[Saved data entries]
◆ ◆ ◆
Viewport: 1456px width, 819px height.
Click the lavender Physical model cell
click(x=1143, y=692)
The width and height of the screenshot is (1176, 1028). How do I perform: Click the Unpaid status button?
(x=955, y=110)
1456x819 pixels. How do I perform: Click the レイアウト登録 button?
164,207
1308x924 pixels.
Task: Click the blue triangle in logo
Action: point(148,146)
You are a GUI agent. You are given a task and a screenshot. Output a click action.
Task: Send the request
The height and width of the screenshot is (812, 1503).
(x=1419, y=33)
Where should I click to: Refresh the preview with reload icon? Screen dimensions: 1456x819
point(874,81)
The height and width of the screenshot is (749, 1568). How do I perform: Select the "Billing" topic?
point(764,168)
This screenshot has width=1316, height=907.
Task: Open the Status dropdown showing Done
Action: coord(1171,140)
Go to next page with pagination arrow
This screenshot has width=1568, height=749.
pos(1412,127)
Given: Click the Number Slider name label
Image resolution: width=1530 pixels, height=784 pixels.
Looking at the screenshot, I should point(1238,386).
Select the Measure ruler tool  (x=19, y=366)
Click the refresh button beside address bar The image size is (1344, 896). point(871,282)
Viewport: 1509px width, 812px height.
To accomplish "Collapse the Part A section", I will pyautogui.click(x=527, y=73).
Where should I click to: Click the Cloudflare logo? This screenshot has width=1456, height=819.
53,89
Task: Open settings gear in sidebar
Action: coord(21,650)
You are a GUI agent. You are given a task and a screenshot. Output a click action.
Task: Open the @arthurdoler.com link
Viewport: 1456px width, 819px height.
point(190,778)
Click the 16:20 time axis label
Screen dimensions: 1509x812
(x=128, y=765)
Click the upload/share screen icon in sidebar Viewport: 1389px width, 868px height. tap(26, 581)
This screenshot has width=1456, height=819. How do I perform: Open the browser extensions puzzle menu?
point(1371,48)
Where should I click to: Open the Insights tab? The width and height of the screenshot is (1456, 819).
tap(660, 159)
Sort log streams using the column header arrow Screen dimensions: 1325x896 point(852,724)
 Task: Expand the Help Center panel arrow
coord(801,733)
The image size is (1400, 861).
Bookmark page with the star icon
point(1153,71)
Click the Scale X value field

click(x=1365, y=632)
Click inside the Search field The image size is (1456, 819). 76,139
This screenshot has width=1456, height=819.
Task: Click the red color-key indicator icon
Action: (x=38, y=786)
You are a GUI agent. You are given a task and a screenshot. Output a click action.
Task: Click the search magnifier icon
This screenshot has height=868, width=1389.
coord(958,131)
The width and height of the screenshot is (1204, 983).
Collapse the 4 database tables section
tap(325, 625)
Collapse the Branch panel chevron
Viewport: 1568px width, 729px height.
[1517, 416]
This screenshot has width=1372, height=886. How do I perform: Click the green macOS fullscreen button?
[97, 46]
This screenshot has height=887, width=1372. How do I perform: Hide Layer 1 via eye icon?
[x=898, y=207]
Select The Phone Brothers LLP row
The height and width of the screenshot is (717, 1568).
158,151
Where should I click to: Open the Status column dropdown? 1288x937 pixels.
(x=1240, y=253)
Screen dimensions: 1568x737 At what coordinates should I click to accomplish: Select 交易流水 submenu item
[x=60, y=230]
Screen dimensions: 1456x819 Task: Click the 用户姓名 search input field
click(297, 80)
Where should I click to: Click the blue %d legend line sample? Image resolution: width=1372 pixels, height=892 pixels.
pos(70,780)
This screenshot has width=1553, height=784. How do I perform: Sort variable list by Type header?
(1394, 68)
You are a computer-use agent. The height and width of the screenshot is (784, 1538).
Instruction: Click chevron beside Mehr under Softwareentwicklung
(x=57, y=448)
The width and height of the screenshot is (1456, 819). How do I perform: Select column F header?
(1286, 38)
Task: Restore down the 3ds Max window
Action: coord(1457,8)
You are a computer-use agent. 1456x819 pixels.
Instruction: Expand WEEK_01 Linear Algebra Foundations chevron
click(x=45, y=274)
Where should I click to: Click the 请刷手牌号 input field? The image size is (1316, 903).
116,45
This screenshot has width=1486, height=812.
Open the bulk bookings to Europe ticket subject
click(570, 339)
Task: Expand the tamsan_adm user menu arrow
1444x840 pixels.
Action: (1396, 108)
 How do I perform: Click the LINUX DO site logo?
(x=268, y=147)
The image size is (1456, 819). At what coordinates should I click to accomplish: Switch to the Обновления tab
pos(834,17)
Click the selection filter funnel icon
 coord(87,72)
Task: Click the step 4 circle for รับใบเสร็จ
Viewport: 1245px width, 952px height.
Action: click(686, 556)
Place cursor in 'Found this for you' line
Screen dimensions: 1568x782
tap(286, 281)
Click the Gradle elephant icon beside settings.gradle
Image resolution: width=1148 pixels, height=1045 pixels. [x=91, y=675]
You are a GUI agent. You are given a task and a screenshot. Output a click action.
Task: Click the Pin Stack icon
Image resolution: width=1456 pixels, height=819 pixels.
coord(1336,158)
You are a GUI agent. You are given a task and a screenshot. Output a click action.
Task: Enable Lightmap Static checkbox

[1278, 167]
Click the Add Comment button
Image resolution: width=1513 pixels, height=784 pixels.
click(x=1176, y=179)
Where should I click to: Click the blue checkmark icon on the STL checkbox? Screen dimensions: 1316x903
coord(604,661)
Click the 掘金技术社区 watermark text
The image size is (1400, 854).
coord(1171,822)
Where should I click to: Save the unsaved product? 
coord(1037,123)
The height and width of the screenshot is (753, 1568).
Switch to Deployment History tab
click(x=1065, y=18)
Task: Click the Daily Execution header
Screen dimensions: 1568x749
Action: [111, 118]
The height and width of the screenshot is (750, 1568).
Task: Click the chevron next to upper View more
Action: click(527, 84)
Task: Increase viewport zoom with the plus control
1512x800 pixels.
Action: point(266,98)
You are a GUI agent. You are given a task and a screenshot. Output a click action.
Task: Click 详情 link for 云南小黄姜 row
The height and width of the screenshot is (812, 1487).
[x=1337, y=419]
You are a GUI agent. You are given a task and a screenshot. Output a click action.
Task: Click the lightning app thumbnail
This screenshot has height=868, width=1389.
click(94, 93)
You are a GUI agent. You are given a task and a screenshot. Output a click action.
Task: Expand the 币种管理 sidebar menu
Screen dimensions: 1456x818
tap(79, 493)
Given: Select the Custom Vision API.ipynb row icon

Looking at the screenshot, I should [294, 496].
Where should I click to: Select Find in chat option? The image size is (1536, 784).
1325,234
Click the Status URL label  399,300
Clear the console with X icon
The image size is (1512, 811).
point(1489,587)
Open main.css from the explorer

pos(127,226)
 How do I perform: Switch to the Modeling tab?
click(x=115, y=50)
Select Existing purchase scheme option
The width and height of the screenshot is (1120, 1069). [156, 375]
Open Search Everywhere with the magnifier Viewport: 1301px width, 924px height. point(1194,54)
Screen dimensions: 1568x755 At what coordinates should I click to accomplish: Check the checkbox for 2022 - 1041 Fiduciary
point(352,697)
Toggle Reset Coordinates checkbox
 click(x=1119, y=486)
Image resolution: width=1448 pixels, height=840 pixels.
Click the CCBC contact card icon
◆ ◆ ◆
#### Task statement:
What lines in the data above contain the word "computer"? Copy them all.

#### Solved problem:
You are a computer-use agent. The height and width of the screenshot is (784, 1538).
You are a computer-use agent. 1456x819 pixels.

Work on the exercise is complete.